Although I’ve spoken publicly on a number of occasions, I’ve never managed to become a fan of public speaking, even though the reaction by others has always been positive. I’ve always felt as though its something I’ve wanted to master and so watching Ted Talks, an initiative set up to spread ideas in the form of short presentations, has helped me understand and observe how to address a sizeable audience and the art of keeping an audience engaged. Its a great source of information for anyone looking to improve their public speaking skills.
The event, where I was speaking, was held at an intimate private venue in Angel & Islington and was an opportunity to share my past experiences with Vitiligo, whilst bringing some focus around being different in the workplace and the challenges with adjusting to a new working environment.
An interesting Q&A session followed, which raised some insightful questions, mostly around how i’d gone from being an overwhelming shy woman to someone who was able to address an audience about something that was once very personal. The few months I had to build my speech and prepare, was an interesting experience as I was conscious about engaging my audience and giving them something that was ultimately thought provoking. I adopted tactics often used in public speaking and focused on being prepared and how to eliminate the potential arrival of nerves of the day….
Plan and Practice
The most obvious tip of them all! I was practising for weeks leading up to the day. I didn’t want to rely on a scripted piece of paper. I wanted to present my story naturally, after all, it’s one in which I should be comfortable telling! Feeling prepared makes you feel confident and helps with keeping nerves at a distance when its time to stand before your audience.
Engage your audience
Keep your listeners at the forefront of your speech. Include them. Engage them and evoke interest in your topic. Whilst you may ultimately be speaking about yourself, try and tie sections in with your audience to keep their attention. Open with a general scenario that they could find themselves in. Make it so you can potentially persuade them to do something they may not have done before. If you can bring them round to your way of thinking it can be incredibly empowering.
Write key words on index cards and don’t be strict about sticking to it!

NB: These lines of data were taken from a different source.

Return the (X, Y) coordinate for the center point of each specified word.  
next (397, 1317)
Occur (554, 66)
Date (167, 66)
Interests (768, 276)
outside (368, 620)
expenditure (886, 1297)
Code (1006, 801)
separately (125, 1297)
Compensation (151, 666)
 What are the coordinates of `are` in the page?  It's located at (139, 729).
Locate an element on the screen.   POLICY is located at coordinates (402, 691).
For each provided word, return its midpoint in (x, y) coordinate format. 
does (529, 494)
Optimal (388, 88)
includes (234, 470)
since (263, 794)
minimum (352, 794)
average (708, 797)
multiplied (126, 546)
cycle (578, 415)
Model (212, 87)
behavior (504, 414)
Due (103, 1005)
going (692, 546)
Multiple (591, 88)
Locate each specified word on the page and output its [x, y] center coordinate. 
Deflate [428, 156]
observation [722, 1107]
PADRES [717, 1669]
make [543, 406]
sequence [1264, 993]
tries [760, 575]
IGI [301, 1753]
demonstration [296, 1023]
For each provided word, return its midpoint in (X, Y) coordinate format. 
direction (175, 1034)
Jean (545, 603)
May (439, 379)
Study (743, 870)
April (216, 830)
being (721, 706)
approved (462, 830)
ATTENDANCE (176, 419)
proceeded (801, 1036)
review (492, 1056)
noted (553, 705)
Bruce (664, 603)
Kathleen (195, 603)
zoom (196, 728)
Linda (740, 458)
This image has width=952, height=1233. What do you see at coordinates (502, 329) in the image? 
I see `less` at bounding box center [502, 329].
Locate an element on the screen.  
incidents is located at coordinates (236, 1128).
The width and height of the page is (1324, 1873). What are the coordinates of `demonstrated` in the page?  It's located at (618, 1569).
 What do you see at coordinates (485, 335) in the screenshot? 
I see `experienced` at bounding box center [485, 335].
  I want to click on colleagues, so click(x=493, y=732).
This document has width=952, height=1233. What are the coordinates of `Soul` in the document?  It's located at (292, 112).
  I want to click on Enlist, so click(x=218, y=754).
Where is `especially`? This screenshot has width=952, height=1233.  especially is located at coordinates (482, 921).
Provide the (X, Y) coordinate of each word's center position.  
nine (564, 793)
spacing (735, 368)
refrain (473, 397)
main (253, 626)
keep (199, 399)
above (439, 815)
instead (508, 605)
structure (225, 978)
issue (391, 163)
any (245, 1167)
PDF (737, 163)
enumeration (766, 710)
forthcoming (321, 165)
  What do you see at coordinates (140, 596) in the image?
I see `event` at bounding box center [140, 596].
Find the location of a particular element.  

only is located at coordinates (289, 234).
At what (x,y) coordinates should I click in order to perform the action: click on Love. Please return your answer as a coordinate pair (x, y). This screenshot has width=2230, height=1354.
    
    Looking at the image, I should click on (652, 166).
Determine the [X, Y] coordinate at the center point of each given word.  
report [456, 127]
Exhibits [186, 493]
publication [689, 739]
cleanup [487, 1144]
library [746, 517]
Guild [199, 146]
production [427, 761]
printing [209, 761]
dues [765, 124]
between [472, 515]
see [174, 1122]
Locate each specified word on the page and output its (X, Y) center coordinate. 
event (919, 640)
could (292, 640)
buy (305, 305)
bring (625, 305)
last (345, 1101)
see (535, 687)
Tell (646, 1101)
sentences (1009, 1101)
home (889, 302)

Key words can act as simple prompts during the speech. Key words helped me avoid the temptation of reading from paper, line by line. After I had got past my first index card and felt like my speech was flowing, I stopped looking at the cards and was pretty much able to deliver without too many glances at the cards before me.
Record your voice (great apps on the iPhone!) to judge your pace
Nerves can often make you race through something, because all your thinking about is the ending, rather than living in the moment and addressing the audience in a calm manner. Im always conscious of my need to slow down to ensure I come across clearly. Whilst speaking slowly doesn’t come naturally to me, it’s incredibly important you speak at a good pace. It’s more engaging, allows you to be more expressive and makes you feel more relaxed throughout.
Arrive at the venue early
Im terrible with lateness and im often the one hanging my head in shame as I give my apologies for being 10 minutes late! But when it comes to attending a networking event or presenting, I make sure im at least 10 minutes early. There is nothing worse than rushing to an event in panic mode, as it completely throws you off course. To feel relaxed you need to arrive relaxed. Also, if you use public transport, its a great way to go over your notes or have a last minute practice before you arrive at the venue.
Treat yourself to something beforehand.
I’d never turn down the chance to treat myself! Im not saying run out and buy yourself a new dress from Karen Millen or a piece of fine jewellery, but something small that you can enjoy beforehand. Mine is definitely a latte! Apart from being calming, it’s nice to look forward to something especially if you’re feeling nervous.
The event organiser, Philippa Ibe, very generously gave me a testimonial on my deliverance:
“What I loved about Natalie’s talk is that it was fresh and real. She shared a unique yet relatable story covering themes such as body confidence and self worth. Her story is truly inspirational, moving and a real joy to see her grow into her own as a speaker. I look forward to seeing more of Natalie giving talks”.